2023年01月14日 21時28分34秒 | 映画(2023)
景気良く行こう!


うさぎ年は跳ねる、なんてことを正月のテレビ等で耳にすることがあったが、言葉と裏腹に周りには先行きが見えないことばかり。

ただでさえ1月は、一週間に例えると月曜日のようなもので憂うつになるのに、これは何とかしないと一年もたないぞ。ということで、新年のスタートは景気づけになるような映画を観ようと思った。

インドは今年じゅうに人口が世界一の国になると言う。いや、ひょっとしたら既にもうなっているのかもしれない。これまではあまり世界の表舞台に出ることが多くなかったが、巨大なマンパワーは潜在力だ。政治経済から文化スポーツまで幅広い活躍が今後期待される。

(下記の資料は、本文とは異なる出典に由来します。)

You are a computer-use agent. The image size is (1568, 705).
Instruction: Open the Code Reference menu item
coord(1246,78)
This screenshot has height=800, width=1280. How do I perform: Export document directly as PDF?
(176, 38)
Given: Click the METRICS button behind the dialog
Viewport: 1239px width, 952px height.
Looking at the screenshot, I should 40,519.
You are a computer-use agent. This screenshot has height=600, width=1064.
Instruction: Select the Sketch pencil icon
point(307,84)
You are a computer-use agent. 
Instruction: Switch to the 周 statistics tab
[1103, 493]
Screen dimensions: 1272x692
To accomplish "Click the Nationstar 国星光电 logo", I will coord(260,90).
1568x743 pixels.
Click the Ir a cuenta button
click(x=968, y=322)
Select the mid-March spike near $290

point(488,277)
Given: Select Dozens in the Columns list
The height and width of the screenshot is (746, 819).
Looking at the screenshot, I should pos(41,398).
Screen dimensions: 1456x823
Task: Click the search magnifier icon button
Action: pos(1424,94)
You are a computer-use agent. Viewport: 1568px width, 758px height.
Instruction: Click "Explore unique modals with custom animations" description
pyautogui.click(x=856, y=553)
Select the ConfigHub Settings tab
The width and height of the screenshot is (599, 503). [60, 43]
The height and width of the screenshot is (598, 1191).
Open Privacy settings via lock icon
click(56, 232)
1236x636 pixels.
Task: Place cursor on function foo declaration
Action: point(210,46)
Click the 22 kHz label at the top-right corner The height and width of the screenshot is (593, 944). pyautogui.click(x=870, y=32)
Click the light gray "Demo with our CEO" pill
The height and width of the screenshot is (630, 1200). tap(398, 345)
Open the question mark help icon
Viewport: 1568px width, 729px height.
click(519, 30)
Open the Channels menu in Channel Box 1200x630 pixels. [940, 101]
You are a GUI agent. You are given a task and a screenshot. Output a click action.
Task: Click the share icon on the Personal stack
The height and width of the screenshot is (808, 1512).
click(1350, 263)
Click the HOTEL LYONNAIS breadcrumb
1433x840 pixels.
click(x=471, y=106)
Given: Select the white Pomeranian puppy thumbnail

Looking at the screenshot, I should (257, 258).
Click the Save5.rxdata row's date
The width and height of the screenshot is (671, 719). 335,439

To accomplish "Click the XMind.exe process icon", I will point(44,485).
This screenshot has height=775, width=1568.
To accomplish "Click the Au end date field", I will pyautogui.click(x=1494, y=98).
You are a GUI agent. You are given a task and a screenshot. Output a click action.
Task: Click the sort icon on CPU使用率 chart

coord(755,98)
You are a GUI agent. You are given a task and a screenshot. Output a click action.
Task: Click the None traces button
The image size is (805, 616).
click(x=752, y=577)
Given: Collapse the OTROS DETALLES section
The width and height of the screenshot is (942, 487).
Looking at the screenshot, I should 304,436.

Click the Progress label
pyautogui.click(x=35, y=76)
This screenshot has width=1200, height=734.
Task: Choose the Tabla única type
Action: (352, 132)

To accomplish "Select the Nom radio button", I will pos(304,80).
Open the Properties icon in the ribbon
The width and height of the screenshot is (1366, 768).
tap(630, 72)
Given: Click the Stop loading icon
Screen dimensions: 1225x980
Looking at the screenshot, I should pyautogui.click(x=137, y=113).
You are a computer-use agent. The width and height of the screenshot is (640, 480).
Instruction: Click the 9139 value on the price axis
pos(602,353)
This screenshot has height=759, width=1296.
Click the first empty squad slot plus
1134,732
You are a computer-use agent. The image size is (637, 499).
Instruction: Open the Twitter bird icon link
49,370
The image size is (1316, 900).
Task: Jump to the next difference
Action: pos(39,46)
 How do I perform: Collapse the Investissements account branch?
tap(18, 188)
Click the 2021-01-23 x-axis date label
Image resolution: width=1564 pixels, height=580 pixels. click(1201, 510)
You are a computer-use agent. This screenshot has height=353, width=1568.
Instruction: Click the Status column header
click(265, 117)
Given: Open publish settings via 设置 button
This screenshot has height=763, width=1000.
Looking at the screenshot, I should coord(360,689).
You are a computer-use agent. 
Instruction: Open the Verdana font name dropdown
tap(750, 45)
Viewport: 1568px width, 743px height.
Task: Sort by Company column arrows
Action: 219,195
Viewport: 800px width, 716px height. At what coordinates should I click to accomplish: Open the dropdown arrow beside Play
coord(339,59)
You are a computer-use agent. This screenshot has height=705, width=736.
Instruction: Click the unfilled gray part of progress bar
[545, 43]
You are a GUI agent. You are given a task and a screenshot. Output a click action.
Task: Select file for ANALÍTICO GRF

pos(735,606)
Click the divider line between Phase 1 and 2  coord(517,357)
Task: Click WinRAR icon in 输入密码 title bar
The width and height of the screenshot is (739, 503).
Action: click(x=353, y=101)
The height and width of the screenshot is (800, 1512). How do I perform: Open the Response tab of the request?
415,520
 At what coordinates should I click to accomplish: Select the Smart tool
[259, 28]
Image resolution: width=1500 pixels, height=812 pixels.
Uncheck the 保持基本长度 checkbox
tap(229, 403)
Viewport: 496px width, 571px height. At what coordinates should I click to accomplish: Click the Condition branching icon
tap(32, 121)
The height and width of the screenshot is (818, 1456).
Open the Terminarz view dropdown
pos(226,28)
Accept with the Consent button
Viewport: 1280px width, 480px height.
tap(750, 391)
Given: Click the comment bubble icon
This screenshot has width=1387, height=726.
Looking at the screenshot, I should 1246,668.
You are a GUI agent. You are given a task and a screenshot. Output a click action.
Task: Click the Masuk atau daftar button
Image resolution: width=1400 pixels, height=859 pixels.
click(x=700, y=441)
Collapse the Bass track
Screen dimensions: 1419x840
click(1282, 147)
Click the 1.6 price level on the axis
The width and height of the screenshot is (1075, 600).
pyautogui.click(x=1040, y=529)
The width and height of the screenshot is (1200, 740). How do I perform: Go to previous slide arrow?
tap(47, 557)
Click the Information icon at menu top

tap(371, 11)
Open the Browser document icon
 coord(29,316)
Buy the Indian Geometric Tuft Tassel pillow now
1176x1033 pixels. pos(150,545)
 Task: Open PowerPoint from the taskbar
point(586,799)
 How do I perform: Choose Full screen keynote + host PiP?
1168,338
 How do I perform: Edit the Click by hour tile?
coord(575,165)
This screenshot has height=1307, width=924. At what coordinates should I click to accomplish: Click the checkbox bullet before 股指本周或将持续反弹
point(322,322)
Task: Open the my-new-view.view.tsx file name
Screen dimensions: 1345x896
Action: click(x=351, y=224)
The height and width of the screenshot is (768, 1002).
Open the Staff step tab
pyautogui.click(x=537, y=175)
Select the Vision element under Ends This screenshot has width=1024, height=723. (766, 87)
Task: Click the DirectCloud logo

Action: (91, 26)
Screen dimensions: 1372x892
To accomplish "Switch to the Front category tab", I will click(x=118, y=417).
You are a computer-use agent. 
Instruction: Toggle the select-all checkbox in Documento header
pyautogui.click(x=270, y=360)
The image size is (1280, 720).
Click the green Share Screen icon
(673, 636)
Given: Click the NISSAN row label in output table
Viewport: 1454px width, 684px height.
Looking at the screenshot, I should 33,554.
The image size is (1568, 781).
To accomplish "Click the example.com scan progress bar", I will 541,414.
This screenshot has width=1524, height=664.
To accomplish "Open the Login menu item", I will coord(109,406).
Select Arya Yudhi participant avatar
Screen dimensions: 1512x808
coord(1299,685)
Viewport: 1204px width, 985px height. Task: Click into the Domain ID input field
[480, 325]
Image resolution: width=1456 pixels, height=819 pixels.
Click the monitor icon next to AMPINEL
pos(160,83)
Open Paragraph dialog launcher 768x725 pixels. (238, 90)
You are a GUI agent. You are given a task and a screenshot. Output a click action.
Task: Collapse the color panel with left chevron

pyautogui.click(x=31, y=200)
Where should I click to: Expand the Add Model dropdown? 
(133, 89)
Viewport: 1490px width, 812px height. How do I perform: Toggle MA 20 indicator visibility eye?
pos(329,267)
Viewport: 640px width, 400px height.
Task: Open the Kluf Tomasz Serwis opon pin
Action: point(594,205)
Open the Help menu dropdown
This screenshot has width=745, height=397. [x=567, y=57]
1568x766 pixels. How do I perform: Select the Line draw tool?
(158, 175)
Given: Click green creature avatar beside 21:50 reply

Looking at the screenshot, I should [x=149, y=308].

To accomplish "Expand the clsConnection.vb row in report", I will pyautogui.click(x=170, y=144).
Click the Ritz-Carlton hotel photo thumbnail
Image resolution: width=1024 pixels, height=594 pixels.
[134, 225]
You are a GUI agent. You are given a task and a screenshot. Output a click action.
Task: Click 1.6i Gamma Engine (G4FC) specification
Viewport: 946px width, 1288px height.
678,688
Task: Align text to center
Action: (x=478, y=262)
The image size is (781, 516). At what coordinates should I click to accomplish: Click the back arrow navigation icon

そんなインドの象徴とも言えるのが映画文化である。最初にマサラムービーのブームが来たのは20年以上も前のことと記憶するが、時を経てそのスケールは拡大。壮大なストーリー、豪華なステージ、そして、鍛え抜かれた肉体を駆使したパワーとスピードを兼ね備えたアクションやダンス。製作費は増大し、いまやターゲットは世界マーケットに広がっている。

大ヒットした「バーフバリ 王の凱旋」からおよそ5年。同じS.S.ラージャマウリ監督が手掛けた本作は、昨年10月の公開から、口コミ効果もありロングヒットを続けている。先日発表されたゴールデングローブ賞では歌曲賞を獲得した。

舞台はインドが大英帝国の植民地下にあった時代。インド人を人と思わぬ傍若無人の振る舞いを繰り返す支配者たちに対し、いつの日か祖国を自分たちの手にと、燃える想いを心の底に秘めた英雄たちが立ち上がる。

背景がシンプルなら、キャラクターも徹底して個性を際立たせる。

主人公となる二人の英雄、ラーマとビームは炎(FIRE)と水(WATER)。運命的な出会いから兄弟のような深い関係を築きながらも、やがて避けられない戦いへと巻き込まれていく様子は、観ている側に息つく暇も与えない。

本編の上映時間は3時間を超える。途中にはインド映画おなじみのインターバル(INTERRRVAL)も入り、体もキツくなってくるから、長さを感じないというわけではない。しかしまったく弛まないのだ。冒頭のラーマ登場の場面から勝負が決着する最後の瞬間までぎっしりと見どころが詰まっているのである。

これを観て何を感じるかというと、やはり熱さだと思う。そして勢い。思い出したのは、かつてもう40年くらい昔になるだろうか。J.チェンが若いころの香港のカンフー映画が、それこそ若々しくて勢いがあってひたすら楽しかった。図らずも当時の香港も英国領。現地の人たちが自由に映画を作って表現できる場所だった。

インドも地政学的には非常に神経質な立場にあり、今後国がどうなっていくかは分からない。でも、本作に出てくる人たちや、本作を作った人たちのように、これからも熱い思いを持ち続けてほしい。そしてそれを世界中に振り撒いてほしい。こんな時代だからこそ、そう思わずにはいられない。